G. Ch. Aalders

Gerhard Charles Aalders (25 March 1880 – 30 January 1961), usually styled as G. Ch. Aalders, was a Dutch Old Testament scholar. He was born in London to an English mother and a Dutch father. He studied from 1897 to 1903 at the Free University of Amsterdam.[1] He served as a minister of the Reformed Churches in the Netherlands from 1903 to 1920, and as Professor of Old Testament at the Free University of Amsterdam from 1920 to 1950.[2]

G. Ch. Aalders in 1931.

Aalders is best known for his books A Short Introduction to the Pentateuch (which I. Howard Marshall says kept him going during his student days[3]) and The Problem of the Book of Jonah. He also wrote a number of commentaries in the Korte Verklaring series: Genesis, Daniel, Esther, Jeremiah, and Lamentations.[4] He was an editor of the series "Commentaar op het Oude Testament" and wrote the commentary "Het Hooglied".[5] He played a mayor role in creating the Dutch translation of the Bible of the Dutch Bible Society.[1]

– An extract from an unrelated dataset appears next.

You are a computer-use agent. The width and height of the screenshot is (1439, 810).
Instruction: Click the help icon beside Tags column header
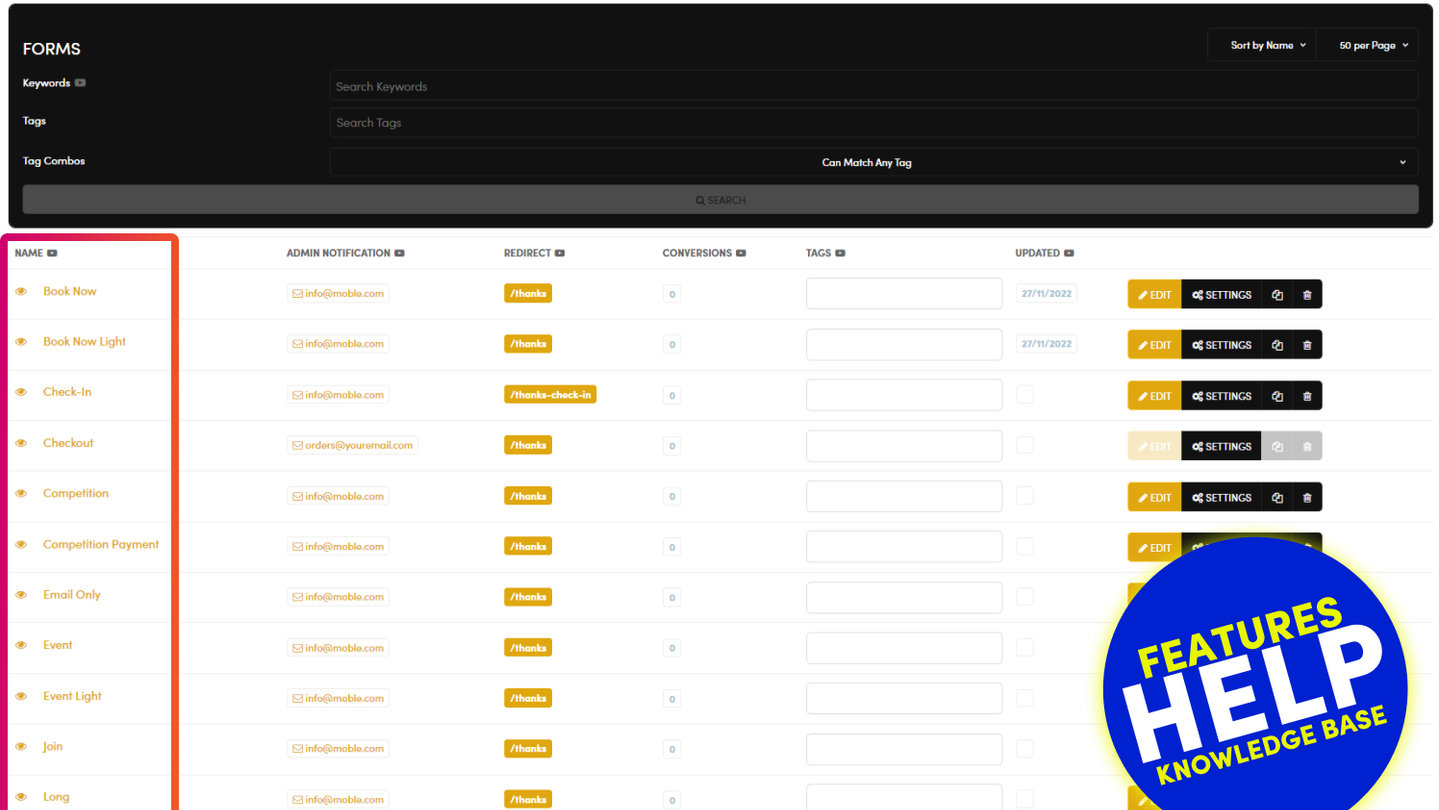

Historian George Harink suggests that, along with Seakle Greijdanus, F. W. Grosheide, and Jan Ridderbos, Aalders "took the lead in Neo-Calvinist exegetical production."[6] According to historian of science Abraham Flipse, Aalders introduced American-style Young Earth creationism into the Netherlands in the 1930s.[7]

References

  1. owner, No (2013-11-12). "bwn1". resources.huygens.knaw.nl (in Dutch). Retrieved 2020-01-07.
  2. "Gerhard Charles Aalders," in Tyndale Bulletin 9 (1961), p. 2.
  3. I. Howard Marshall, Beyond the Bible: Moving from Scripture to Theology, p. 17.
  4. Korte Verklaring
  5. Het Hooglied
  6. George Harink, "Twin Sisters with a Changing Character: How Neo-Calvinists dealt with the Modern Discrepancy between Bible and Natural Science," in Nature and Scripture in the Abrahamic Religions: God, Scripture and the rise of modern science (1200-1700), p. 346.
  7. Flipse, Abraham C. (2012). "The Origins of Creationism in the Netherlands: The Evolution Debate among Twentieth-Century Dutch Neo-Calvinists". Church History. 81: 126. doi:10.1017/S000964071100179X. S2CID 145383231.